Le vendeur d’attar

Jodhpur, Inde, décembre 2018. Si Jodhpur est principalement connue pour son fort et que quelques autres monuments attirent les touristes du monde entier, un des principaux intérêts de la ville est de déambuler dans les ruelles, découvrir des maisons à l’architecture d’un autre temps, observer les gens dans leur quotidien, s’arrêter discuter avec certains, parfois autour d’un agréable chai au gingembre.

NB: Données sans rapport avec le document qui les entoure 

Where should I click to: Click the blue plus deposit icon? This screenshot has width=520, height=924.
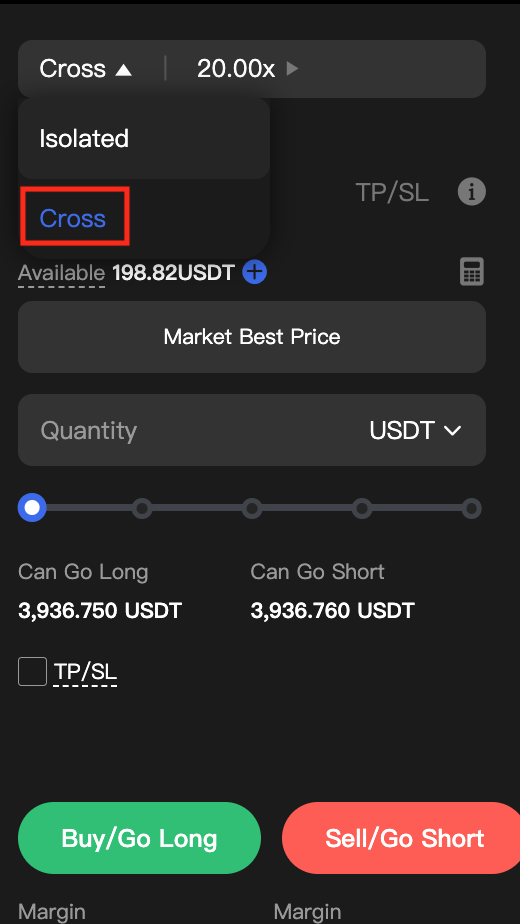[x=255, y=272]
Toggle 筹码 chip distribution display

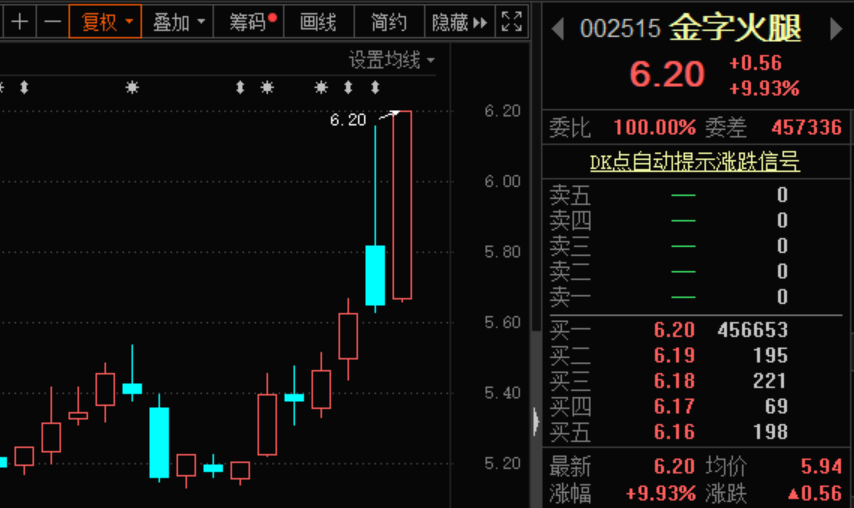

C’est ainsi que j’ai rencontré Rajesh. Ce sont ses bouteilles en peau de chameau qui m’ont fait m’arrêter devant sa minuscule boutique située à l’angle d’une rue étroite. Il n’y avait pas de doute à avoir : il vendait de l’attar (ou ittar). Captivé par tous ses flacons, je ne verrais les photos prises avec des touristes accrochées derrière lui que plusieurs minutes plus tard ! « Ma boutique est très vieille : 80 ans ! Elle appartenait à mon grand-père », me dit-il. Et quand je lui ai demandé où il se fournissait, sa réponse ne m’a pas surpris : ses attars venaient de Kannauj, la capitale indienne du parfum. « Avant c’était mon père qui y allait, maintenant c’est moi qui y vais une fois par an. » Il y a encore dans cette petite ville de l’Uttar Pradesh, près de Lucknow et Kanpur, des parfumeurs qui utilisent les mêmes techniques depuis des siècles. Mais Rajesh avait raison, la qualité des attars de Kannauj n’est plus la même. Avec la disparition progressive de la culture de l’attar en Inde, remplacé par les parfums modernes moins coûteux, il a fallu trouver de nouveaux clients. Aujourd’hui une grande partie des artisans de Kannauj travaillent pour l’industrie, fabricant des huiles essentielles destinées à parfumer tabac, sopari et paan masala.

Rajesh se plaignait d’ailleurs de ses clients qui ne suivaient plus les traditions. La plupart d’entre eux achetaient ses attars pour les offrir aux dieux dans les temples voisins de sa boutiques, ou pour leur autel familial. Autrefois, les gens avaient l’habitude de coincer un morceau de coton imbibé d’attar dans l’oreille : un attar chaud, par exemple de samama (un mélange d’épices) pour l’hiver, ou un attar froid, par exemple du khus (vétivier), pendant les grosses chaleurs. Seuls quelques hommes âgés respectaient encore cette tradition.

Avant de me laisser partir, Rajesh m’a offert un chai, et, surtout, a coincé dans mon oreille un morceau de coton imbibé d’attar de khus. Quelques heures plus tard, alors que j’écris ces lignes, son parfum embaume toujours mes narines.

Rajesh au milieu de ses flacons

Rajesh a un compte Instagram, si vous voulez le contacter, ou si vous voulez découvrir sa galerie de selfies pris avec des touristes (ne cherchez pas : je n’y suis pas !)

Lors de ma visite à Kannauj, Rajat, de Meena Perfumery, avait eu l’amabilité de me faire visiter sa petite usine traditionnelle, où les ouvriers étaient en train de produire de l’eau de rose (gulab jal).